Stated exercise a -> Quote the whole miniLLM Agent project page word for word.

Skip to content

Micuks/miniLLM

Repository files navigation

miniLLM Agent

Agent-first Text-to-SQL project built around ReAct trajectories, real SQLite execution feedback, DeepSpeed training, and practical deployment on single-GPU machines.

Current Status

The repository started as a Text-to-SQL SFT baseline and has now pivoted to an agent workflow:

  • Direct SQL for fast first-pass generation
  • Interactive ReAct for tool-using correction when direct generation fails
  • ReAct SFT as the current best training recipe
  • GRPO as an experimental RL branch for reward-driven improvement

On Spider validation (200 samples), the current best deployed strategy is:

  • ReAct SFT v2 + Direct + Interactive Fallback: 78.6% EX
  • ReAct SFT v2 direct-only: 71.7% EX
  • Current GRPO branch is useful as an experiment, but does not beat ReAct SFT yet

See docs/REPORT.md for the full write-up and docs/AGENT.md for the code-level walkthrough.

What This Repo Contains

  • ReAct trajectory generation with teacher models and real DB observations
  • ReAct SFT training with native DeepSpeed ZeRO-2
  • GRPO RL training with execution-based rewards
  • Agent evaluation in single-pass and interactive modes
  • Baseline SQL SFT, serving, quantization, and benchmarking utilities

Training Stack

1. ReAct data generation

Teacher trajectories are generated for Spider train examples, then every Action SQL is executed against the real SQLite database and rewritten with real Observation text.

Available data ->
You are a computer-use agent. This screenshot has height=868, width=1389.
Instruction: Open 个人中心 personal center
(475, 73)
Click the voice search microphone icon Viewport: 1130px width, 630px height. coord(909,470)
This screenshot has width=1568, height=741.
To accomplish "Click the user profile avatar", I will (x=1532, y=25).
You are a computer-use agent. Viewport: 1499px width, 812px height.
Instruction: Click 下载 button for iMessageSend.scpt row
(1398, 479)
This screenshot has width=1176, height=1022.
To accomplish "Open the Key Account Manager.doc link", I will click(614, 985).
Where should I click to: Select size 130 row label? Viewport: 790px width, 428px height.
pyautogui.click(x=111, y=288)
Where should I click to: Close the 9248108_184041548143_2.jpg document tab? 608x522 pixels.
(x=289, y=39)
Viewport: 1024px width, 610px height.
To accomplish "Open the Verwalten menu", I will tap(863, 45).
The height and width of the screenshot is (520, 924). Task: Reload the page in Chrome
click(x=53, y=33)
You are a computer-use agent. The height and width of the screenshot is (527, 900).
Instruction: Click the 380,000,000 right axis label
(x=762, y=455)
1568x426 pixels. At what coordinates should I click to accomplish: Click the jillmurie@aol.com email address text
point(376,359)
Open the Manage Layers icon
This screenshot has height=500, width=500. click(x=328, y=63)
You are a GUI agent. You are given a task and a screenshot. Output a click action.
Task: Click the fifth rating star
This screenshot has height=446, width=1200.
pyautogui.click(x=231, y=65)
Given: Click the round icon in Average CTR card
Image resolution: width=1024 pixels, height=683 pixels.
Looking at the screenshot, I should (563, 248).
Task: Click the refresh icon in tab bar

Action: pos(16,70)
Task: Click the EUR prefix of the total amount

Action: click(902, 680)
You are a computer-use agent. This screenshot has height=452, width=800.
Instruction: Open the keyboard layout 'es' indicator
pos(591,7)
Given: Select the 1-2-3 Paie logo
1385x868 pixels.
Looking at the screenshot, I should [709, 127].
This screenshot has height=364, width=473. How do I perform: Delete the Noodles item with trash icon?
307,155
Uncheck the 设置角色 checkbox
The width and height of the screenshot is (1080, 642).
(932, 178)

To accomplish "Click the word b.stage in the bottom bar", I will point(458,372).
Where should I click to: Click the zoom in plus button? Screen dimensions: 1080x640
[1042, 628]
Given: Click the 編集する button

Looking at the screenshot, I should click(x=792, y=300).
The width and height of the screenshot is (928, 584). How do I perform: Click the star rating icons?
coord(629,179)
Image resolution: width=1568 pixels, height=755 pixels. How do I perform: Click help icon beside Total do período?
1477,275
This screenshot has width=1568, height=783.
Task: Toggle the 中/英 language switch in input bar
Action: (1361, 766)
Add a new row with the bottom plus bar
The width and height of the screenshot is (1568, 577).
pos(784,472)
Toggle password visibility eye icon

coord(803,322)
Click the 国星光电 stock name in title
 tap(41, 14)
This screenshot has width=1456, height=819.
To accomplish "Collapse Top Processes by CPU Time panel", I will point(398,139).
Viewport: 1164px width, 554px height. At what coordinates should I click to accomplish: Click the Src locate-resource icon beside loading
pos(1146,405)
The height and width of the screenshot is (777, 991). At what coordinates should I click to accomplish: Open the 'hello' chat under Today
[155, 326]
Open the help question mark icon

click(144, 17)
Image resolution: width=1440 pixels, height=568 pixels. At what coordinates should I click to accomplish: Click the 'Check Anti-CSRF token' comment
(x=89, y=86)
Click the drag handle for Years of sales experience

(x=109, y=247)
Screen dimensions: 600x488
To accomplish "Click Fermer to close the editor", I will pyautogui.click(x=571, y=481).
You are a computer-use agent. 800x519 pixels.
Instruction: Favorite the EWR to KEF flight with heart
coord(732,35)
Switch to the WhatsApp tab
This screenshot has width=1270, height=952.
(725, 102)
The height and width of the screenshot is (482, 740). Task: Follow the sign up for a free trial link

Stated exercise b -> Print the entries from their very first line down to the line containing "Click the voice", with both ends included, exactly as they appear.

Correct result a ->
Skip to content

Micuks/miniLLM

Repository files navigation

miniLLM Agent

Agent-first Text-to-SQL project built around ReAct trajectories, real SQLite execution feedback, DeepSpeed training, and practical deployment on single-GPU machines.

Current Status

The repository started as a Text-to-SQL SFT baseline and has now pivoted to an agent workflow:

  • Direct SQL for fast first-pass generation
  • Interactive ReAct for tool-using correction when direct generation fails
  • ReAct SFT as the current best training recipe
  • GRPO as an experimental RL branch for reward-driven improvement

On Spider validation (200 samples), the current best deployed strategy is:

  • ReAct SFT v2 + Direct + Interactive Fallback: 78.6% EX
  • ReAct SFT v2 direct-only: 71.7% EX
  • Current GRPO branch is useful as an experiment, but does not beat ReAct SFT yet

See docs/REPORT.md for the full write-up and docs/AGENT.md for the code-level walkthrough.

What This Repo Contains

  • ReAct trajectory generation with teacher models and real DB observations
  • ReAct SFT training with native DeepSpeed ZeRO-2
  • GRPO RL training with execution-based rewards
  • Agent evaluation in single-pass and interactive modes
  • Baseline SQL SFT, serving, quantization, and benchmarking utilities

Training Stack

1. ReAct data generation

Teacher trajectories are generated for Spider train examples, then every Action SQL is executed against the real SQLite database and rewritten with real Observation text.

Correct result b ->
You are a computer-use agent. This screenshot has height=868, width=1389.
Instruction: Open 个人中心 personal center
(475, 73)
Click the voice search microphone icon Viewport: 1130px width, 630px height. coord(909,470)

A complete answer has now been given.